Sucuri, a security provider for WordPress, has also been involved in helping to minimize attacks. In one of the company’s official blog posts it’s noted that, “The vulnerabilities being exploited appear to be from older versions of the plugins that have yet to be patched. We are not aware of any new vulnerabilities in either of the plugins.” This is also a reminder to update plug-ins, software and other tech pieces that are constantly evolving. Sucuri also points out that, although RevSlider is by far the most hacked plug-in with GravityForms coming in second, Wp Symposium, Mailpoet, Fancybox and a host of other plug-ins have also been used as entry points. “This list is not exhaustive at all,” warns Sucuri, “and it seems the attackers try to exploit whatever they can get their hands on, but it gives you an idea of what they are looking for.”
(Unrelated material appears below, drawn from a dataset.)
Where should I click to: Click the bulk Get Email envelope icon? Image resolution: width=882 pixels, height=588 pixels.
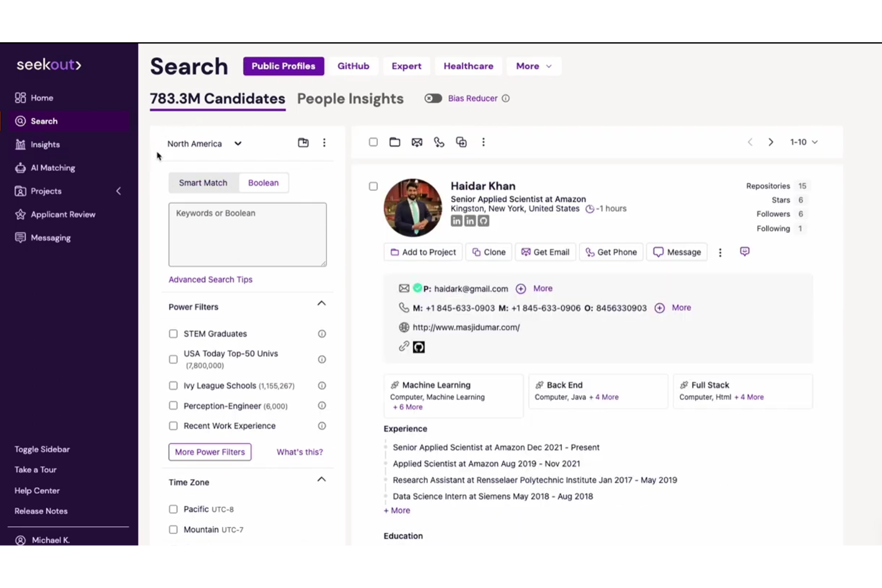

The FBI, a far cry from being a technical expert agency, doesn’t (and can’t) give much actionable help to WordPress users. That’s why Sucuri urges WordPress users that updates aren’t enough. Active security measures have to be taken, which includes monitoring on a constant basis. “You have to leverage low-privileged users for most of your actions, you have to monitor your logs, you have to use good passwords, you have to audit the plugins and themes you are using.” It sounds like a lot of work, and it is. That’s why, although many WordPress themes are free, most websites can’t get by with totally free options and no added security.
With managed WordPress hosting, some of those attacks may not have happened. With auto-updating plug-ins, that could keep a lot of hacks at bay. For providers that offer such services, it’s prime time to scoop up new clients. After all, 60 million WordPress installations are bound to come with some vulnerabilities. Most use a hosting service, but only a smidge are on WordPress hosting. Most of the time, hosts don’t get into managing client applications. However, a Service Provider Analyst with 451 Research told WHIR that, “The basic security value of managed updating and patching, and the removal of bad plugins, is a core piece of the value proposition for managed WordPress hosting.” For clients with hosts who offer this service, it might be worth looking into—for peace of mind if nothing else.